• [TASK OBJECTIVE] Pictures are to be left out; otherwise, copy exactly the lines from the line containing "1170x780 pixels." through the end of the data.

• [RAW DATA]
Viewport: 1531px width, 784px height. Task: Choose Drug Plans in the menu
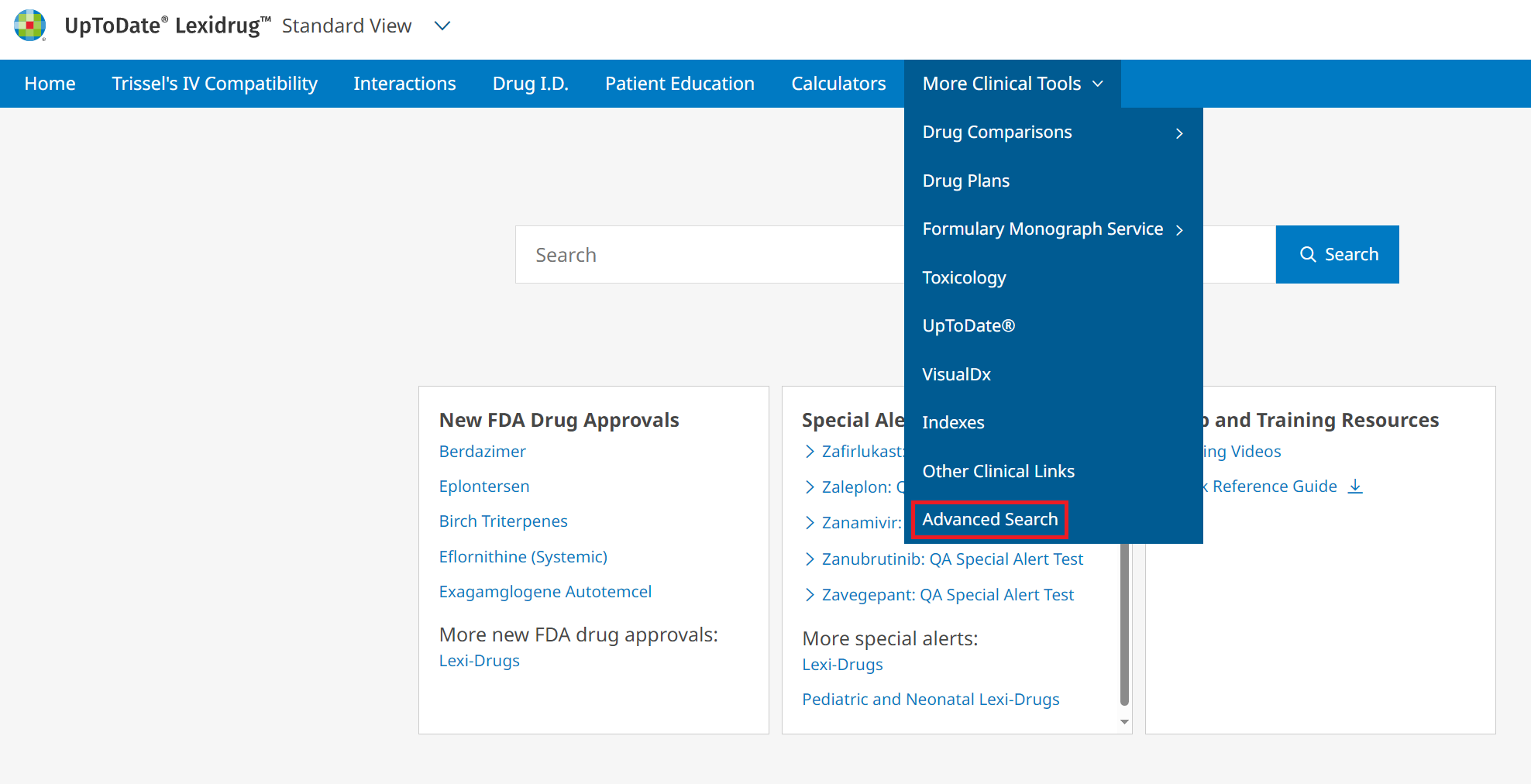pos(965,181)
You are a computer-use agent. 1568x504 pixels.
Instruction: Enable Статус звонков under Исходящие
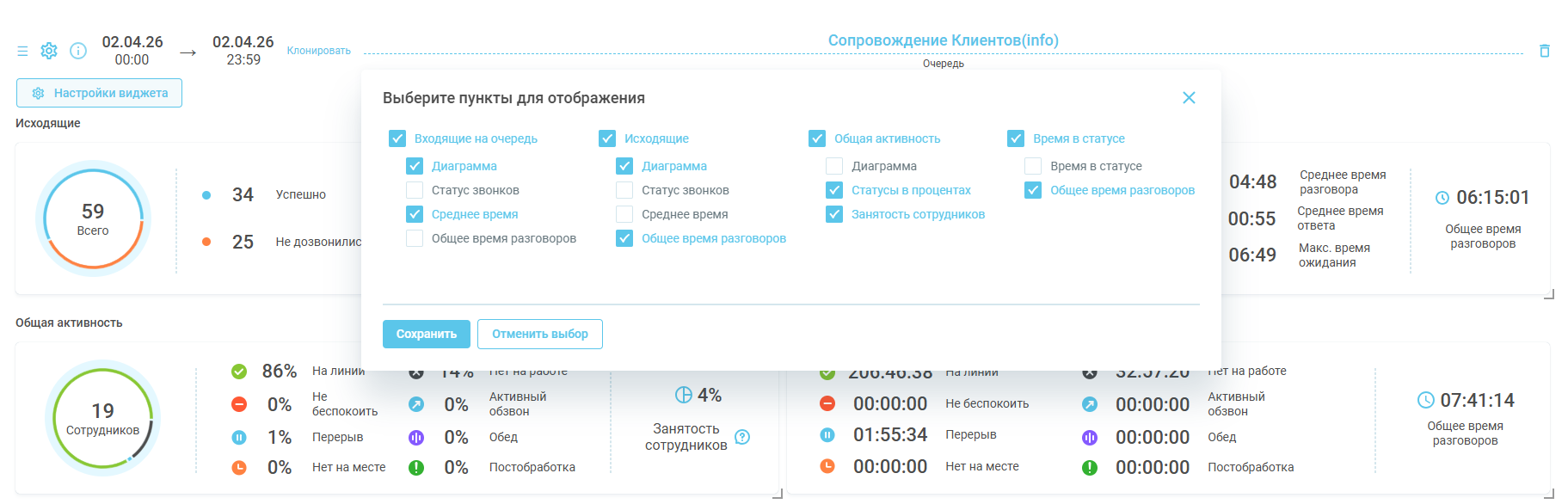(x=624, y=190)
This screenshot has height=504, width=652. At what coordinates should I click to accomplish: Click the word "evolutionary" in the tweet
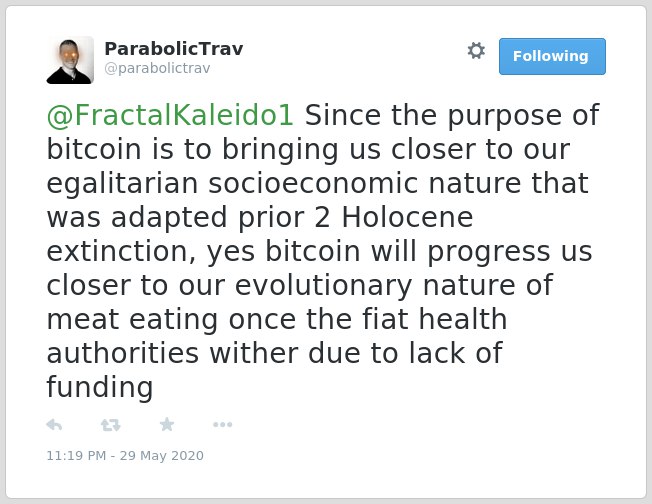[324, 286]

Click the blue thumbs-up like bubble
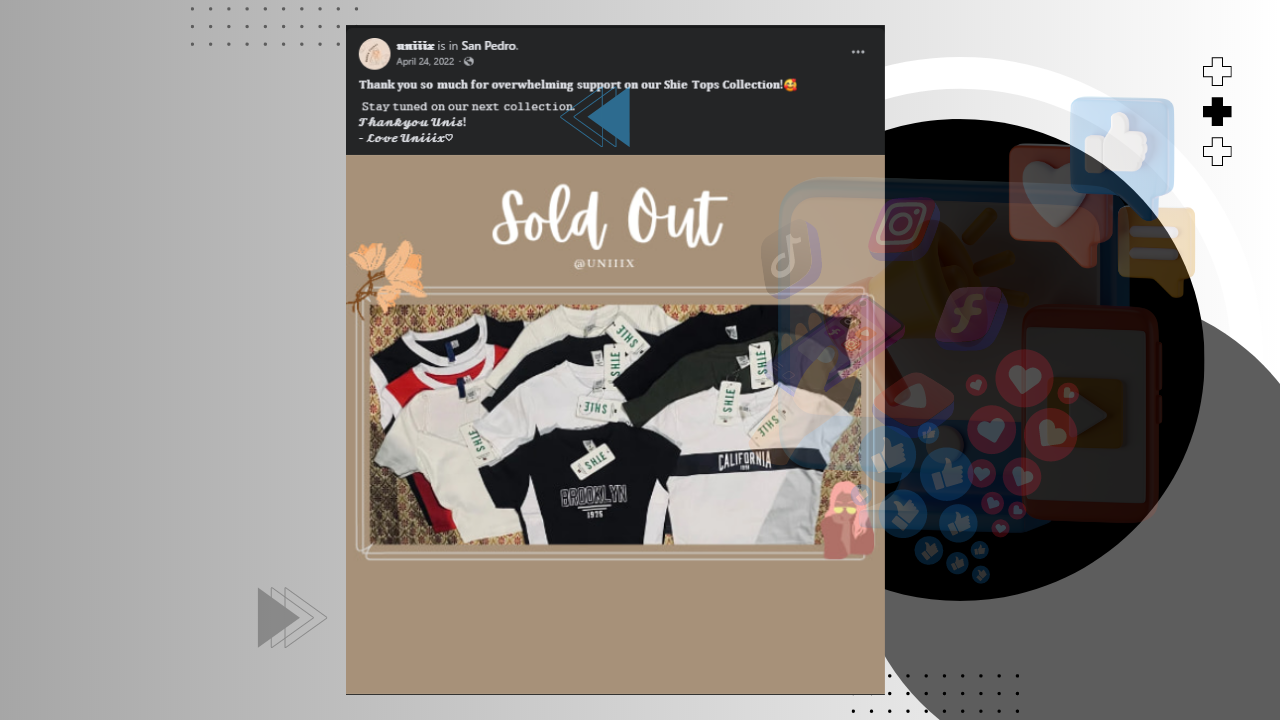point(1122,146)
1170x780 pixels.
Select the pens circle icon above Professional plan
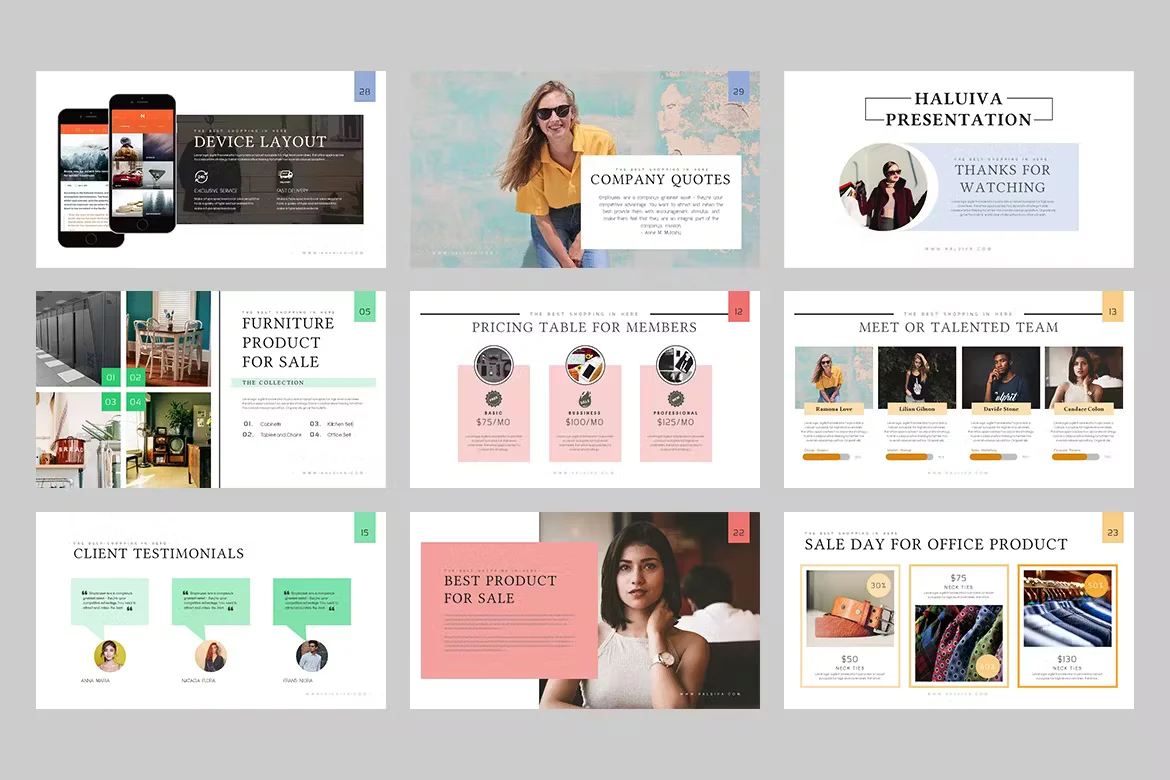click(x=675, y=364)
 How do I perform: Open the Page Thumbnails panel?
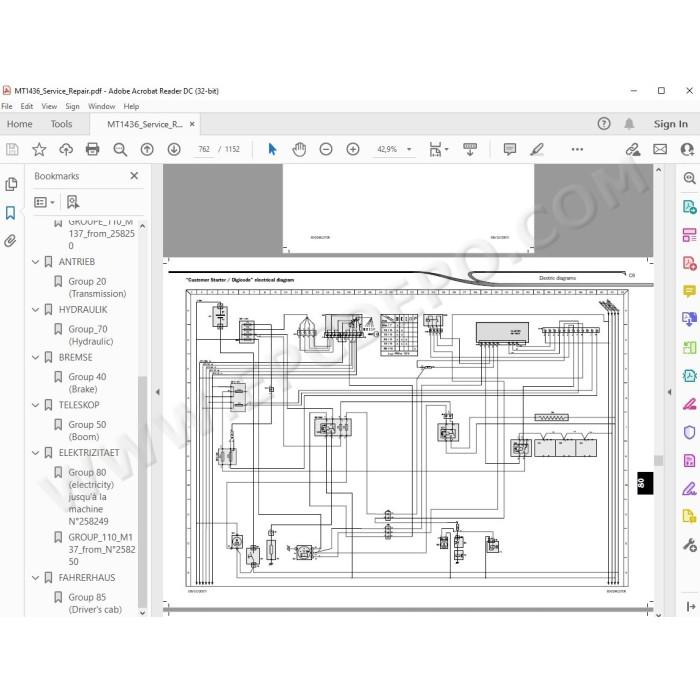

• [REPLY TO THE TASK]
1170x780 pixels.
Select the pens circle icon above Professional plan
click(x=675, y=364)
 How do I perform: Open the Page Thumbnails panel?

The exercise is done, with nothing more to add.